Reproduce exactly the final portion of the data: every line from the one containing "Chính sách bảo mật (15, 2331)" through the last line, inclusive.
.....
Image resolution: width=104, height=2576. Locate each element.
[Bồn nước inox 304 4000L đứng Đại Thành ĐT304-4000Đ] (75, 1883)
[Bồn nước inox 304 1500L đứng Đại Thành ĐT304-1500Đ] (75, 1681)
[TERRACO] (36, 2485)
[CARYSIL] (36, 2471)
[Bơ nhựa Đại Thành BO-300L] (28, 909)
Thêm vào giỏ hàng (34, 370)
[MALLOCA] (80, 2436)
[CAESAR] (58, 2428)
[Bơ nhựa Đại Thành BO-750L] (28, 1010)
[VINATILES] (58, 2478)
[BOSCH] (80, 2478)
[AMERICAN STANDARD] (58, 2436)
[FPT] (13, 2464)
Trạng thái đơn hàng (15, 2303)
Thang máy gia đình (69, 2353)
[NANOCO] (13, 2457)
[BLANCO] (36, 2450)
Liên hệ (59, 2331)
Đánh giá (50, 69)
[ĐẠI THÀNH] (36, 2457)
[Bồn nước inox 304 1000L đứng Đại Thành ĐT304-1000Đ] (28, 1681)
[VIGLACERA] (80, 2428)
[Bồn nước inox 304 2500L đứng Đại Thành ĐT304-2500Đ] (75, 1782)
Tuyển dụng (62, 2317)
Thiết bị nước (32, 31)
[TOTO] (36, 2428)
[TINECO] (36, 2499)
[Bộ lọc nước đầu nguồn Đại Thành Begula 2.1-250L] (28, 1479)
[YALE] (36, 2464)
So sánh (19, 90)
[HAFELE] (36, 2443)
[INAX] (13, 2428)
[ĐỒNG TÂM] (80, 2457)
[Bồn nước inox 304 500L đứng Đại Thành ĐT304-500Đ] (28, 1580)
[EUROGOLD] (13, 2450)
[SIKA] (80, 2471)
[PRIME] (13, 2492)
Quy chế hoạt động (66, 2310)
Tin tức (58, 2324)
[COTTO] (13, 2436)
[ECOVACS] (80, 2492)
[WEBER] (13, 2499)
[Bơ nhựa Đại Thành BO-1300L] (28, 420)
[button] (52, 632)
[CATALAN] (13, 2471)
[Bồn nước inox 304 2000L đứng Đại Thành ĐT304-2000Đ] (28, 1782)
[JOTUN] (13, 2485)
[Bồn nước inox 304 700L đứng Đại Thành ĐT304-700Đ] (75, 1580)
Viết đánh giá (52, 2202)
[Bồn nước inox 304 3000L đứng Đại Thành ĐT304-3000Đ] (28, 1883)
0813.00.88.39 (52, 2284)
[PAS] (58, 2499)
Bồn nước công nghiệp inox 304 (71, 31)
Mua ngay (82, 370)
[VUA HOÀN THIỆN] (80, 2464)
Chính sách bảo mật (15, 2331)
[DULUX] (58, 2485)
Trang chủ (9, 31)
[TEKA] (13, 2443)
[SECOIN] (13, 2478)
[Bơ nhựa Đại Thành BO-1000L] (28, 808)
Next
.....
_RESPONSE:_
Chính sách bảo mật (15, 2331)
[DULUX] (58, 2485)
Trang chủ (9, 31)
[TEKA] (13, 2443)
[SECOIN] (13, 2478)
[Bơ nhựa Đại Thành BO-1000L] (28, 808)
Next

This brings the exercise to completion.